Now, does Apple want to remain into the Workstation market? They already left the server one….
IMHO “workstation” means server-grade fault tolerance/reliability/redundancy and server-grade extensibility (e.g. the ability to have 2 TiB of RAM with 4 fibre channel cards); but designed for a local user (with graphics, keyboard, etc) instead of the “barely enough graphics to allow remote login” you’d get with a server.
It’s the kind of system where (e.g.) if a RAM chip is fails you don’t know until a DevOps person arrives at 11:50 AM and tells you they’ll be finished replacing the faulty hardware before you get back from your lunch break.
Chances are that the problem is that there may be little demand for the Mac Pro at this point since most of the use cases it was intended for: video editing/content creation are met by the Mac Studio at a much better price/performance ratio.
There are a few corner cases where the Mac Pro still has a clear edge over the Studio: Large RAM + GPU compute workloads. But the problem may be that the demand is just not large enough to justify a very expensive SKU of the Apple Silicon.
So I assume the whole project may have a hard time getting prioritized in their pipeline.

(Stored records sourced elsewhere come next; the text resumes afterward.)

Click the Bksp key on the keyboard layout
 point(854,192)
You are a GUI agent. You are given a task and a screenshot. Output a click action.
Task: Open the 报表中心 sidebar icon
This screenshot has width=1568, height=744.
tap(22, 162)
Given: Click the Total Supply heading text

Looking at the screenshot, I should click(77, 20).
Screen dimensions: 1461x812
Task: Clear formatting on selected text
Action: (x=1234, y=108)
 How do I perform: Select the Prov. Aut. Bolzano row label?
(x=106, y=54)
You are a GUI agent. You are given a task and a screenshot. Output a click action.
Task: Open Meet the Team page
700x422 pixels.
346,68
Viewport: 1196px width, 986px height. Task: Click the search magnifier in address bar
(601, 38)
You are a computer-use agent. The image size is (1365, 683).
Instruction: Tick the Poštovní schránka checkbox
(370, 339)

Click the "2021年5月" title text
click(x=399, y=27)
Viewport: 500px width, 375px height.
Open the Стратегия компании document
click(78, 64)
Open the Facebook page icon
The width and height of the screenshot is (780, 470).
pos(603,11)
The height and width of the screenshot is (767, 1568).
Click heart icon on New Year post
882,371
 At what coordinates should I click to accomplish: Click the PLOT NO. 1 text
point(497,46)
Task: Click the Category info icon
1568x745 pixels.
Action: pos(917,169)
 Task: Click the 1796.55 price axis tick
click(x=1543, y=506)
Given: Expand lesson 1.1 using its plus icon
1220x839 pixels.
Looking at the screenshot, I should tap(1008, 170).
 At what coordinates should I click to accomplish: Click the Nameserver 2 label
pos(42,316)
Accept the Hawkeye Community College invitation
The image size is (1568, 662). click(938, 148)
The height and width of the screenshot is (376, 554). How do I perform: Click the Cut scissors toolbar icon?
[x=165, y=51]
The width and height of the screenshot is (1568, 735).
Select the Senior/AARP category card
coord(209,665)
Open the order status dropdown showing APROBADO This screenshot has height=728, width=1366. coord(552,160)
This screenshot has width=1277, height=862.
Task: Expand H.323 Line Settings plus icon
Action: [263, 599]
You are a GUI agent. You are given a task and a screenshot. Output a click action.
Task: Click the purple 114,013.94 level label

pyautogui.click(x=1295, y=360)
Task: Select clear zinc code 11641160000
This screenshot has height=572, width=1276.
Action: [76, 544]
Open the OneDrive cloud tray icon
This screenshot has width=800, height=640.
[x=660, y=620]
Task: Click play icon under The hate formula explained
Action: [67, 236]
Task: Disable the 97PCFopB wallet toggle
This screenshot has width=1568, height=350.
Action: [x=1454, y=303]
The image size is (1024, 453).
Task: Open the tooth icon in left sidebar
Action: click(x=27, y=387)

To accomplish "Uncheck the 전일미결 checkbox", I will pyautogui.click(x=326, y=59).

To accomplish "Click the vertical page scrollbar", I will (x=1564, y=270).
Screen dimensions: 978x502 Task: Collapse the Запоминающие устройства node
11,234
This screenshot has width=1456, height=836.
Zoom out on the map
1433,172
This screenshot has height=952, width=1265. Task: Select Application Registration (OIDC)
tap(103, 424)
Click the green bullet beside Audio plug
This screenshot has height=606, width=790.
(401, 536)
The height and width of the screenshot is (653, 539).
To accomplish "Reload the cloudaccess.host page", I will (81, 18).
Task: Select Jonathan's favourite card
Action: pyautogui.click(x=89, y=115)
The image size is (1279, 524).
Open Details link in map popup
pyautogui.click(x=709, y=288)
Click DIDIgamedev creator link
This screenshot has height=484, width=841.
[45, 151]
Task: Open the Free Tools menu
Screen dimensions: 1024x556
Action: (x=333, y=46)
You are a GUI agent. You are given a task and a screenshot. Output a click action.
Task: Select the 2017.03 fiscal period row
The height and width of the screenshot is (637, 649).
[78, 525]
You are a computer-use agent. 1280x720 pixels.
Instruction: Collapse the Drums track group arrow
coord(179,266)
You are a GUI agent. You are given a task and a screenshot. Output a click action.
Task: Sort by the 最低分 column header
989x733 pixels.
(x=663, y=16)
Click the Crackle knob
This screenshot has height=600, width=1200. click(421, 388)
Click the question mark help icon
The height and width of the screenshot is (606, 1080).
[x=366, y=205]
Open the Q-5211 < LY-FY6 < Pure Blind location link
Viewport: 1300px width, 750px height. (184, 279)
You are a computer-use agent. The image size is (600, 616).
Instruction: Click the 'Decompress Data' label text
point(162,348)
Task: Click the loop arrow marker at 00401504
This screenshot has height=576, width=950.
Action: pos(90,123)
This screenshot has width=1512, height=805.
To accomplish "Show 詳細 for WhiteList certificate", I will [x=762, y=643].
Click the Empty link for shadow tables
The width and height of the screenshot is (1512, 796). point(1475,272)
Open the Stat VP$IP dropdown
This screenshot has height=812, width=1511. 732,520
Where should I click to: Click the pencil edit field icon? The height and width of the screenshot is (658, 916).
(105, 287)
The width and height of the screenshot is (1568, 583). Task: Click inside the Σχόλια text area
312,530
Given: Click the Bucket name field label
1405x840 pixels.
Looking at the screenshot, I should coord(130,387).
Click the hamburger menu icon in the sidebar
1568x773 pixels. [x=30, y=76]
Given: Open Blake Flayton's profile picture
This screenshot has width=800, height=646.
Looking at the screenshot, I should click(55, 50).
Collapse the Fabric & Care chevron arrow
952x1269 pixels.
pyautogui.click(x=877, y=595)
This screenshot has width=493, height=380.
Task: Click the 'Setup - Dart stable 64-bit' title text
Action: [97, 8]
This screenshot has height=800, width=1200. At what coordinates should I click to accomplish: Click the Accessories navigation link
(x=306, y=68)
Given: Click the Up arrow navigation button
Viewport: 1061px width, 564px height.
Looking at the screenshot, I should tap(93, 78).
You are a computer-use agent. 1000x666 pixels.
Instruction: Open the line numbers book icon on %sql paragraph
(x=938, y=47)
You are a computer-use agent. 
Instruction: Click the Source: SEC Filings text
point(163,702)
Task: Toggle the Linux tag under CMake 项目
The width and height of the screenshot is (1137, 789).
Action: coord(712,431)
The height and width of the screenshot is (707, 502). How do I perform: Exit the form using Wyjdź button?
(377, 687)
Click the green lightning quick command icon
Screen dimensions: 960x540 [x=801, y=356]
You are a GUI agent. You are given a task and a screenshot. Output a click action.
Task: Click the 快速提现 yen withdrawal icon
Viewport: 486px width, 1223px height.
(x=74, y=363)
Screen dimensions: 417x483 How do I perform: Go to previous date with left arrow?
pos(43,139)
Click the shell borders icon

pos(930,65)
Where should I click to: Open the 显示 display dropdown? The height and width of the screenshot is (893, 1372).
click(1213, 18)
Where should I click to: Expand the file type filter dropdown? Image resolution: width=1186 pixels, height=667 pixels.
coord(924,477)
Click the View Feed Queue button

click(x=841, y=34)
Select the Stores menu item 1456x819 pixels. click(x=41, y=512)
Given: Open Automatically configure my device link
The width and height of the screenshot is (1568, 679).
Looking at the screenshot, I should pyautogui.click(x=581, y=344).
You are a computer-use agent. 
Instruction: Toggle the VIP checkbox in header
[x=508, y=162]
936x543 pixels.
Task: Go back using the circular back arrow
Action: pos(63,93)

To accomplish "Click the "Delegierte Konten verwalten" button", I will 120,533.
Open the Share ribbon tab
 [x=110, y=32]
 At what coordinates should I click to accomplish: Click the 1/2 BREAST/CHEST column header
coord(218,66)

Mac Pro prices are business prices, and businesses don’t wait around 5-10 years to make a purchase. Chances are some $1000+ GPU with hardware accelerated video encoding is faster than an M series cpu for what they need. Then there’s the fact the current xeon Mac Pro only made sense for a few video editing use cases. the Mac Pro is pretty much a shiny trophy to display on your desk at this point, and it mainly displays the foolishness of the buyer.
Maybe there is a benefit to x86, namely the fact it has a range of CPUs that cover any use case, including the Xeon workstation CPUs that the Mac Pro uses, plus a rich ecosystem of insanely powerful GPUs (and CPUs with enough PCI-E lanes to drive them). Somehow I don’t see the M2 scaling to cover what the Mac Pro is today. Which is why I am really interested to see what Apple will replace the Mac Pro with, if they replace it as they’ve promised. But unfortunately, they taunt us about a replacement in every WWDC but don’t deliver in the next one.